Give back, word for word, the lines in the listing below from the one holding "Screen dimensions: 800x434" down to the one holding "Task: View the", both ends included.
[Start of Attachment]
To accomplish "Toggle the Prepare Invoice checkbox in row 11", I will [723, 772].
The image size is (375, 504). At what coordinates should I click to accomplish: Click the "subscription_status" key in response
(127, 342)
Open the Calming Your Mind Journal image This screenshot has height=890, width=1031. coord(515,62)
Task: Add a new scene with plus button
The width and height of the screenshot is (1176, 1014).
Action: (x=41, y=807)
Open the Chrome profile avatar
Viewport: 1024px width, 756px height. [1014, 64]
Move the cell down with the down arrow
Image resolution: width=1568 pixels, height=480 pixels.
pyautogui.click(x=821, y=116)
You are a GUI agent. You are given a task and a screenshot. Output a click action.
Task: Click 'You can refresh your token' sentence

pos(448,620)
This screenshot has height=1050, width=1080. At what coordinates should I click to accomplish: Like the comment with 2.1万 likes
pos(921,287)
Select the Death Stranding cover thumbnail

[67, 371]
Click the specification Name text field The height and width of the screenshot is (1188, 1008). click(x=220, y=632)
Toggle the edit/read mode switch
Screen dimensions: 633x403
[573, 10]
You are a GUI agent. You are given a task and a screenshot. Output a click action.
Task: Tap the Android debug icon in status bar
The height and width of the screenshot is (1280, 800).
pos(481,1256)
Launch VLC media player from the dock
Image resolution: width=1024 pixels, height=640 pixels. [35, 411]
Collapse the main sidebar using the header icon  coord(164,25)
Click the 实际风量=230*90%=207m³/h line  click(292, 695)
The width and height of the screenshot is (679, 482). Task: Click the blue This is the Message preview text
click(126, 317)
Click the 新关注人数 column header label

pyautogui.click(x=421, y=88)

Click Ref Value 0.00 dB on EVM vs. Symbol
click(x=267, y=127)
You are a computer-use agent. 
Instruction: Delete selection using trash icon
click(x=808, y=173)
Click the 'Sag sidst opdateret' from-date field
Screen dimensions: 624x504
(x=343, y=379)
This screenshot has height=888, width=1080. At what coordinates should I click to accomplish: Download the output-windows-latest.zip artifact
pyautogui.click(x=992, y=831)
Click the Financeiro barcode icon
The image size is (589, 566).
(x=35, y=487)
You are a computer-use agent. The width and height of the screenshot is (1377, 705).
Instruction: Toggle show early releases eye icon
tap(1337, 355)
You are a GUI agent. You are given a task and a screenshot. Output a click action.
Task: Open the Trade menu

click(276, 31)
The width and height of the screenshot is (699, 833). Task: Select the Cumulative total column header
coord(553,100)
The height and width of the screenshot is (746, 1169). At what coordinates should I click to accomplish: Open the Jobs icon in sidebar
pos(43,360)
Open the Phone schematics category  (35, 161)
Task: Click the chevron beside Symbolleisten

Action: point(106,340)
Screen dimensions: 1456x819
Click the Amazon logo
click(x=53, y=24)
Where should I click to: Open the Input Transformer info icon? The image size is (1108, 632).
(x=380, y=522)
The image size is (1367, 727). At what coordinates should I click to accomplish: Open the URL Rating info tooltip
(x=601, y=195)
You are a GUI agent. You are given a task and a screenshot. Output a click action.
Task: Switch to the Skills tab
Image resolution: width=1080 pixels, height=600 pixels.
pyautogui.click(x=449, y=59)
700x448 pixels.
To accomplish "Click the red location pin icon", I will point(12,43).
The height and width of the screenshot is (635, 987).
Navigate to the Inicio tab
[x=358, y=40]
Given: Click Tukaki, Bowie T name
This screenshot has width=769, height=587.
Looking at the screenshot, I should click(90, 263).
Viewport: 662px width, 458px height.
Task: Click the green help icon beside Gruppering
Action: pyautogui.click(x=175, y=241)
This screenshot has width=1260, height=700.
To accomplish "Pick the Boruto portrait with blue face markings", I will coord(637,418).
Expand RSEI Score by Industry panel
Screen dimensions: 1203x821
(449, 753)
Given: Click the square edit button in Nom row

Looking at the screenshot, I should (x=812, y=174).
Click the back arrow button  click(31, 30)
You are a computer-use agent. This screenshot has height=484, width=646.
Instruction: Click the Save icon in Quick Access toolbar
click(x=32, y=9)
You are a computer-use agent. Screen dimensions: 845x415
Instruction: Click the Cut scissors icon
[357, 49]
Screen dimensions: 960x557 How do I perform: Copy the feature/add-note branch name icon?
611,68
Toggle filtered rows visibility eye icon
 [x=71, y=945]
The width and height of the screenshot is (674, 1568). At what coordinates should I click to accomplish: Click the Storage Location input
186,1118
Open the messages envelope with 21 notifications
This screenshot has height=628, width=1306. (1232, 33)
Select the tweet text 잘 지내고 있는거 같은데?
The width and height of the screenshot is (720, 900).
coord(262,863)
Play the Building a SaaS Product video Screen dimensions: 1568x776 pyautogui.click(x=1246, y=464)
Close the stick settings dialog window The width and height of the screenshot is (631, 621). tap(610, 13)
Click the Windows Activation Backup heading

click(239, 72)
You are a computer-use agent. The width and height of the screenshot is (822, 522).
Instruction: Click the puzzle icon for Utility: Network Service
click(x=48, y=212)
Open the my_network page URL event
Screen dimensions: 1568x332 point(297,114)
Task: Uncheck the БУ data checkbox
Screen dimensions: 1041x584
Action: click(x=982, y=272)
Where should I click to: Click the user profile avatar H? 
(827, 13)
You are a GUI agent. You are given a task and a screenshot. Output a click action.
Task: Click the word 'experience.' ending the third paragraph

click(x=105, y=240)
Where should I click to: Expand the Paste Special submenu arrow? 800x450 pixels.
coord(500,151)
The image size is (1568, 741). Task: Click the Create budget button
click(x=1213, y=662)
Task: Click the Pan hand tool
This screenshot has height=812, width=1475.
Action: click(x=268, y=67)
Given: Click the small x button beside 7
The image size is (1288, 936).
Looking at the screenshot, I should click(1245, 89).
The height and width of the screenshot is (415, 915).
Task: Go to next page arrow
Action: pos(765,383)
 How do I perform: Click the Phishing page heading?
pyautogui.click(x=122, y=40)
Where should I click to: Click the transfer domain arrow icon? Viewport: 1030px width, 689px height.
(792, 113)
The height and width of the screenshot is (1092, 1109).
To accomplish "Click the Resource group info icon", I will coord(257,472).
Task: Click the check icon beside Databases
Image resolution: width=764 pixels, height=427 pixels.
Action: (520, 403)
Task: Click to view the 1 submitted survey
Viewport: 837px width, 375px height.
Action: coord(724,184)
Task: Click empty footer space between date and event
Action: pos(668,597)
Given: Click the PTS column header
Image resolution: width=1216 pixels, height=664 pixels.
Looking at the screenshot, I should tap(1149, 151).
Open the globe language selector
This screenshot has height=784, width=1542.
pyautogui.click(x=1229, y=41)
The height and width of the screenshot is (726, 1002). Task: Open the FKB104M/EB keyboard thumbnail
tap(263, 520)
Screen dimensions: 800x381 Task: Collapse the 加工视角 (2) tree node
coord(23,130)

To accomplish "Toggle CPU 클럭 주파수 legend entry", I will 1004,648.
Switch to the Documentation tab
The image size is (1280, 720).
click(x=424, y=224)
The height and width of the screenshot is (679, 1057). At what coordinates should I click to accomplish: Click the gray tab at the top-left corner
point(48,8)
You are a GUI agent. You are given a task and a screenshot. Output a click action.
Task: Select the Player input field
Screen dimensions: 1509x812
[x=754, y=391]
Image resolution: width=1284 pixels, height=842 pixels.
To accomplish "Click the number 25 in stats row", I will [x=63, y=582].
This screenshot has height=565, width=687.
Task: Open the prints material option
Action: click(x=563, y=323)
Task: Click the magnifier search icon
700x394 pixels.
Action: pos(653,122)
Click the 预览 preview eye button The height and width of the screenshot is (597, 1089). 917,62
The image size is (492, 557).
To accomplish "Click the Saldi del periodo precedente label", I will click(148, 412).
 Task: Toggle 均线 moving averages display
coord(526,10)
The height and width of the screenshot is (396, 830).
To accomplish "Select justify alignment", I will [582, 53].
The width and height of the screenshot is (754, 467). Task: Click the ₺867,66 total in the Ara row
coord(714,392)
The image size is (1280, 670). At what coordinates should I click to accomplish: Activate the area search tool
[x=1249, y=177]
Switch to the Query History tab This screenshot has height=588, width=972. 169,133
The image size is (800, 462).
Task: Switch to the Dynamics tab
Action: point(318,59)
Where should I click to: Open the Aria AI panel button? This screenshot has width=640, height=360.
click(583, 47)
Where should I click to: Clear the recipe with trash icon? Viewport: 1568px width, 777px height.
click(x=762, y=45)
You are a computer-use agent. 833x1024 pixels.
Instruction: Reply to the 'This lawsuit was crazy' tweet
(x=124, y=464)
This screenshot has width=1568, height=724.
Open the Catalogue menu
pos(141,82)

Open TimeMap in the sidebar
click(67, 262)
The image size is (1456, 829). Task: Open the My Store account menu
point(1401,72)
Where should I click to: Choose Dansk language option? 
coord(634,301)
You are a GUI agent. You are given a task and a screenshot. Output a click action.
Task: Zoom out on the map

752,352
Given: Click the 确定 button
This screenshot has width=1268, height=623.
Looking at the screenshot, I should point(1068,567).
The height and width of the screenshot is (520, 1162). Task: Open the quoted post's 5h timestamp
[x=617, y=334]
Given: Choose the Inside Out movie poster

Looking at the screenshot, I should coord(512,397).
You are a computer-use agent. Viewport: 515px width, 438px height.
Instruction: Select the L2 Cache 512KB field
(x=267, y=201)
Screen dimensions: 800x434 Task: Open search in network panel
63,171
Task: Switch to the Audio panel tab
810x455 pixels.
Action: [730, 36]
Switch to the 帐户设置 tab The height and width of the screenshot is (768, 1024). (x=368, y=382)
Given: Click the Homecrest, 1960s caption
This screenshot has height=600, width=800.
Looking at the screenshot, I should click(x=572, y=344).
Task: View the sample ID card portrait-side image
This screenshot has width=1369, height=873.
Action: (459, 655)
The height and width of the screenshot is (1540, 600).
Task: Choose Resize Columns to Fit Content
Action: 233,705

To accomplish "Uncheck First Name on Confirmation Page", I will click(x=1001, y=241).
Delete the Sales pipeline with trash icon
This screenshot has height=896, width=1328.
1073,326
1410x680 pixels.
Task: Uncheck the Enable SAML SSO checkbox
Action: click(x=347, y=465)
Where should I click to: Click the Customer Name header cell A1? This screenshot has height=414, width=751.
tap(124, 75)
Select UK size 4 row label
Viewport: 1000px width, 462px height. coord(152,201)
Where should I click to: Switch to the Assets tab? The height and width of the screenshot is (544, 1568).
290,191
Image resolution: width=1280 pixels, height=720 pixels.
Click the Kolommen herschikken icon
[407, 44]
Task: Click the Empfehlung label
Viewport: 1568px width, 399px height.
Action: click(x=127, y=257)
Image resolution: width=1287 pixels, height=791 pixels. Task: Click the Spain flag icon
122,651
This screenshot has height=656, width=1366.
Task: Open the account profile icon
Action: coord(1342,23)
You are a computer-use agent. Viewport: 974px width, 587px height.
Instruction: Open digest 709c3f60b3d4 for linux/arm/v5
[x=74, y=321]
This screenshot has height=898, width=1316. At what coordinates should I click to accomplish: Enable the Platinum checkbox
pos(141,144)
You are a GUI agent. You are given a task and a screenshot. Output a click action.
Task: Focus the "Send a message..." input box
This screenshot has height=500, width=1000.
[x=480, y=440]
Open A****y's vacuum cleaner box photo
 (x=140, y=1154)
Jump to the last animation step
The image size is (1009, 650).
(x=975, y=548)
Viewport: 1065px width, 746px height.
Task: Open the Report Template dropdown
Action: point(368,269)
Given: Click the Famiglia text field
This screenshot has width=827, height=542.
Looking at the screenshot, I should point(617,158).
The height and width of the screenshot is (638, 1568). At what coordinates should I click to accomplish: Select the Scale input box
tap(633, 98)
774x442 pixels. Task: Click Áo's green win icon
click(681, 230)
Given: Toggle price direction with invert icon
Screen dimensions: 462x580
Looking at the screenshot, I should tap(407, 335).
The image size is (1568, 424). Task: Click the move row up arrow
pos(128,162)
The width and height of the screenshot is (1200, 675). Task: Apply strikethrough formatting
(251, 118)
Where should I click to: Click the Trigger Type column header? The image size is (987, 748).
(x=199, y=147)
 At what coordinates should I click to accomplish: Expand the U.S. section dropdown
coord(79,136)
[End of Attachment]
SOLUTION TO THIS PROBLEM:
Screen dimensions: 800x434 Task: Open search in network panel
63,171
Task: Switch to the Audio panel tab
810x455 pixels.
Action: [730, 36]
Switch to the 帐户设置 tab The height and width of the screenshot is (768, 1024). (x=368, y=382)
Given: Click the Homecrest, 1960s caption
This screenshot has height=600, width=800.
Looking at the screenshot, I should click(x=572, y=344).
Task: View the sample ID card portrait-side image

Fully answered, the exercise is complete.